Now, you can enable the new AI News Assistant plugin in your installed plugins dropdown:
After enabling the new plugin, let's go ahead and test it out within ChatGPT and search for generative AI news:
Looks good!
Summary: Building a ChatGPT News Plugin
In this guide, we saw how to setup a simple ChatGPT Plugin news assistant for retrieving AI-related news.
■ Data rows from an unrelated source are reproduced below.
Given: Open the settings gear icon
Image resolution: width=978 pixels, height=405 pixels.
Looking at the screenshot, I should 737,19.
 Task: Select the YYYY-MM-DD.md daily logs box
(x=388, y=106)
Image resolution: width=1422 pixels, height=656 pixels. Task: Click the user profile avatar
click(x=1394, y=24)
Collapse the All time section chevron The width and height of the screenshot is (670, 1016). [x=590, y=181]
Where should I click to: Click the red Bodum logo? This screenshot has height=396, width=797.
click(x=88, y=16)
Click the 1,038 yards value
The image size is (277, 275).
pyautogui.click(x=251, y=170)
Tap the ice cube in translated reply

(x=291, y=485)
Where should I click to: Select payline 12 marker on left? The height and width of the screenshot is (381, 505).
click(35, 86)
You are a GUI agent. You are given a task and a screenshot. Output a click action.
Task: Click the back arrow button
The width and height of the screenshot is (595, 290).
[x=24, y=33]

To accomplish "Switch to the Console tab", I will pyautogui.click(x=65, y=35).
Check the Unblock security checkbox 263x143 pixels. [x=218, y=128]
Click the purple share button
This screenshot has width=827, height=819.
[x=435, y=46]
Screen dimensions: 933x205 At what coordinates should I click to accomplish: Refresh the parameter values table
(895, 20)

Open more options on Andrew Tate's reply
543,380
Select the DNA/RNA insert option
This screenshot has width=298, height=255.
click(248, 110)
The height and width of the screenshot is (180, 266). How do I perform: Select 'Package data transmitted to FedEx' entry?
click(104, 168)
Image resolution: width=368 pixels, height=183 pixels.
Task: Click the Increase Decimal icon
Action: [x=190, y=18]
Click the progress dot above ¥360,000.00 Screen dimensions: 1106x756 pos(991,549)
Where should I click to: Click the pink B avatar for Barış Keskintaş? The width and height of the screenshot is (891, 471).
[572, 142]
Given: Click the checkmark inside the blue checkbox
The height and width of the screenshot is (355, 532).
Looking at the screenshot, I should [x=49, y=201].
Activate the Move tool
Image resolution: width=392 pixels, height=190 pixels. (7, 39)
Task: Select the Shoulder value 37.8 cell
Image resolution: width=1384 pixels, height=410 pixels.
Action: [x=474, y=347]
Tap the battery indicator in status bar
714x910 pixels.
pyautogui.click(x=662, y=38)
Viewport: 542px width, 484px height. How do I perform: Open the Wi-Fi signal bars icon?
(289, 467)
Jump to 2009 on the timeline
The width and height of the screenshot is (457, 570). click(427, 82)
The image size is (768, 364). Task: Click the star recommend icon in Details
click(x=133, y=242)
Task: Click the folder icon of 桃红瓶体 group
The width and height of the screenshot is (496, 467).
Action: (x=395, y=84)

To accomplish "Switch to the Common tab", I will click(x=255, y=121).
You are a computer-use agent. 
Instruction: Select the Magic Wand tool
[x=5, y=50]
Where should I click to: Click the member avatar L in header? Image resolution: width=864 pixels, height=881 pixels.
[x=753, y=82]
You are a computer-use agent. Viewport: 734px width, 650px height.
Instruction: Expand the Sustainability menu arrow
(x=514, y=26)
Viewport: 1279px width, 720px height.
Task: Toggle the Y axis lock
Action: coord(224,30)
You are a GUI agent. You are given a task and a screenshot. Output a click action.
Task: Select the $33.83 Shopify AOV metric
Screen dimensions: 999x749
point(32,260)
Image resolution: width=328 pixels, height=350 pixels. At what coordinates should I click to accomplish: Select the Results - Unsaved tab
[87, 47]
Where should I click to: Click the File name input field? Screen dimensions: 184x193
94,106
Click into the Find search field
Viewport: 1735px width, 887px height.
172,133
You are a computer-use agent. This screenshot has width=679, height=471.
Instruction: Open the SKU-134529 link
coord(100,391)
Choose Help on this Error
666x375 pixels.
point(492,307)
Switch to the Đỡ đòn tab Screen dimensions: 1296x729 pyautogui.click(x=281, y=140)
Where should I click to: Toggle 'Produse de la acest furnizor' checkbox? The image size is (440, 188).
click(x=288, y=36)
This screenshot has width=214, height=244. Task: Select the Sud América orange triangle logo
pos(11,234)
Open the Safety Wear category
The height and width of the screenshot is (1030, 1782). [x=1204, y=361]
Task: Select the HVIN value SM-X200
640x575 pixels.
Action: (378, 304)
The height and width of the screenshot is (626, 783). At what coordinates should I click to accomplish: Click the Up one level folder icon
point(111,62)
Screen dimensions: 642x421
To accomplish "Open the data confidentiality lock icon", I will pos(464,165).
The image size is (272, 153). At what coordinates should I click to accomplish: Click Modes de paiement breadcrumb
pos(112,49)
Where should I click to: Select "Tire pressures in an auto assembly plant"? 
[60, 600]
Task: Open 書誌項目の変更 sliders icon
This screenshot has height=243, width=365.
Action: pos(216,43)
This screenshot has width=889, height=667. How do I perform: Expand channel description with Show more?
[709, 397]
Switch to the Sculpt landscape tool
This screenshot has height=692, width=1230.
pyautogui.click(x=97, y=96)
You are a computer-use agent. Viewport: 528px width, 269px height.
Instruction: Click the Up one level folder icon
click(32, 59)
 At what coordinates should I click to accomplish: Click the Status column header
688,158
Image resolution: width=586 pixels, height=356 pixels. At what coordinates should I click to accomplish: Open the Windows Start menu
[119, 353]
To recap, we:
- Created a Python Flask app with the necessary endpoints and configuration for serving our
openapi.yaml
file and ai-plugin.json file. - Defined the
ai-plugin.json
file, which contained metadata about our plugin - Documented our API using OpenAPI and outlined the available endpoints, parameters, and response schemas.
- Hosted our project on Replit and connected the plugin to ChatGPT
This example builds on our previous plugin tutorial, although there are still a few more steps to keep in mind before taking this ChatGPT plugin to production, such as rate limiting and user authentication, which we'll cover in the next few articles.